Specific equations from this rate-jump method have been developed for specific test platforms. For example, in depth-sensing nanoindentation, the elastic modulus and hardness are evaluated at the onset of an unloading stage following a load-hold stage. Such an onset point for unloading is a rate-jump point, and solving the equation $\epsilon$_{ij} = S_{ikjl}$\sigma$_{kl} across this leads to the Tang–Ngan method of viscoelastic correction
 $\frac{1}{S_\text{e}} = \frac{1}{2E_ra} = \frac{\Delta\dot h}{\Delta\dot P} = \frac{1}{S} - \frac{\dot h_\text{h}}{\dot P_\text{u}}$
where S = dP/dh is the apparent tip-sample contact stiffness at the onset of unload, $\dot h_\text{h}$ is the displacement rate just before the unload, $\dot P_\text{u}$ is the unloading rate, and $S_\text{e}$ is the true (i.e. viscosity-corrected) tip-sample contact stiffness which is related to the reduced modulus $E_\text{r}$ and the tip-sample contact size $a$ by the Sneddon relation. The contact size a can be estimated from a pre-calibrated shape function $f(h_\text{c})=\pi a^2$ of the tip, where the contact depth $h_\text{c}$ is obtainable using the Oliver—Pharr relation with the apparent contact stiffness $S$ replaced by the true stiffness $S_\text{e}$:
 $h_\text{c} = h_\text{max} - \epsilon \frac{P_\text{max}}{S_\text{e}} = h_\text{max} - \epsilon P_\text{max} \left(\frac{1}{S}-\frac{\dot h_\text{h}}{\dot P_\text{u}}\right)$
where $\epsilon$ is a factor depending on the tip (say, 0.72 for Berkovich tip).

=== Tip dependence ===
While nanoindentation testing can be relatively simple, the interpretation of results is challenging.

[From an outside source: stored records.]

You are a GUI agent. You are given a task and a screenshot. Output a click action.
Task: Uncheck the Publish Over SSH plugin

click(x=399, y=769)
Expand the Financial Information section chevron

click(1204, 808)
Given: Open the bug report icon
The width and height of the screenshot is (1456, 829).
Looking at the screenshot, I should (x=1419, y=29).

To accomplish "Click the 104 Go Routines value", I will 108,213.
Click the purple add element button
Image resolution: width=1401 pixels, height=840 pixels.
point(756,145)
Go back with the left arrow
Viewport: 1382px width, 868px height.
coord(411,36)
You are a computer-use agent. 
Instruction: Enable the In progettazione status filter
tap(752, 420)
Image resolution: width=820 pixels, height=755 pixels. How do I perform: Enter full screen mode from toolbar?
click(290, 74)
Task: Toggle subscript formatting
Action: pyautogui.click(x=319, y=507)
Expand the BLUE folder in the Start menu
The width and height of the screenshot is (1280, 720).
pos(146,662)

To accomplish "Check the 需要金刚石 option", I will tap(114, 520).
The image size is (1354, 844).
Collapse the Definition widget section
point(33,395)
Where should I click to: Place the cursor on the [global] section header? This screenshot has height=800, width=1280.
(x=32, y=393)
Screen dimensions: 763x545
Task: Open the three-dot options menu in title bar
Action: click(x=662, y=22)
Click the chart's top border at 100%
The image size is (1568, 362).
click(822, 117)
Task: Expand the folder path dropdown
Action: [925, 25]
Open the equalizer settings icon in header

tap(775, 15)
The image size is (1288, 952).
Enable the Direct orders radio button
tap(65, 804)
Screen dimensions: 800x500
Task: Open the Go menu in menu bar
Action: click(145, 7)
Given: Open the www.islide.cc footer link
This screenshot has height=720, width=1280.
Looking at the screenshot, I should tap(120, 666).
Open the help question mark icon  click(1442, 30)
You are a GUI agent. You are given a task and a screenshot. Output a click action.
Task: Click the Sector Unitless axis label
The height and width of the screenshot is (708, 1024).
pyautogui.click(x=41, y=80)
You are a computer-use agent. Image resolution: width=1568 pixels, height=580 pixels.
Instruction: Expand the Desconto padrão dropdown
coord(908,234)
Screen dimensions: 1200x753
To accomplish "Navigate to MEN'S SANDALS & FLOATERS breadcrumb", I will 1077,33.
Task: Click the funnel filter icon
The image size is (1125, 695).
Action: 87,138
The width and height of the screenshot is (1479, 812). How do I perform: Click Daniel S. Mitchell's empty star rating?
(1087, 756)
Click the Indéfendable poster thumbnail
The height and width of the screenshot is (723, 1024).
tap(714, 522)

One of the main challenges is the use of proper tip depending on the application and proper interpretation of the results. For instance, it has been shown that the elastic modulus can be tip dependent.

=== Scale effects ===
Indent depths during nanoindentation can vary from a few nm up to around a micron. Over this range, there are strong "size effects" – ie inferred mechanical properties exhibit a dependence on depth. Several reviews cover these effects. They usually take the form of the material apparently becoming harder for shallower depths. For example, the hardness of pure gold has been found to vary from about 2 GPa for a depth of 5 nm to 0.5 GPa for a depth of 100 nm, while the "correct" value for large scale indentation of such gold is about 0.1 GPa. There have been many investigations of the causes of this effect. Postulated explanations include the need to create very high gradients of plastic strain with small indents, requiring "geometrically necessary dislocations". Another suggestion is that there may be no dislocations in the region being deformed, with the need for their nucleation creating a requirement for higher stresses to allow plastic deformation to start (leading to a "pop-in" feature on a load-displacement plot). However, no systematic, universal correction can be made for such "size effects" and it is not normally possible with nanoindenters to deform a volume that is large enough to be representative of the bulk material. For typical polycrystalline samples, such volumes must contain a relatively large number of grains, so as to capture the effects of grain size, texture, grain boundary structure etc. In practice, this usually requires the dimensions of the deformed region to be of the order of hundreds of microns. It may also be noted that the fine scale of nanoindentation can make the outcome sensitive to surface roughness and to the presence of oxide layers and other surface contamination.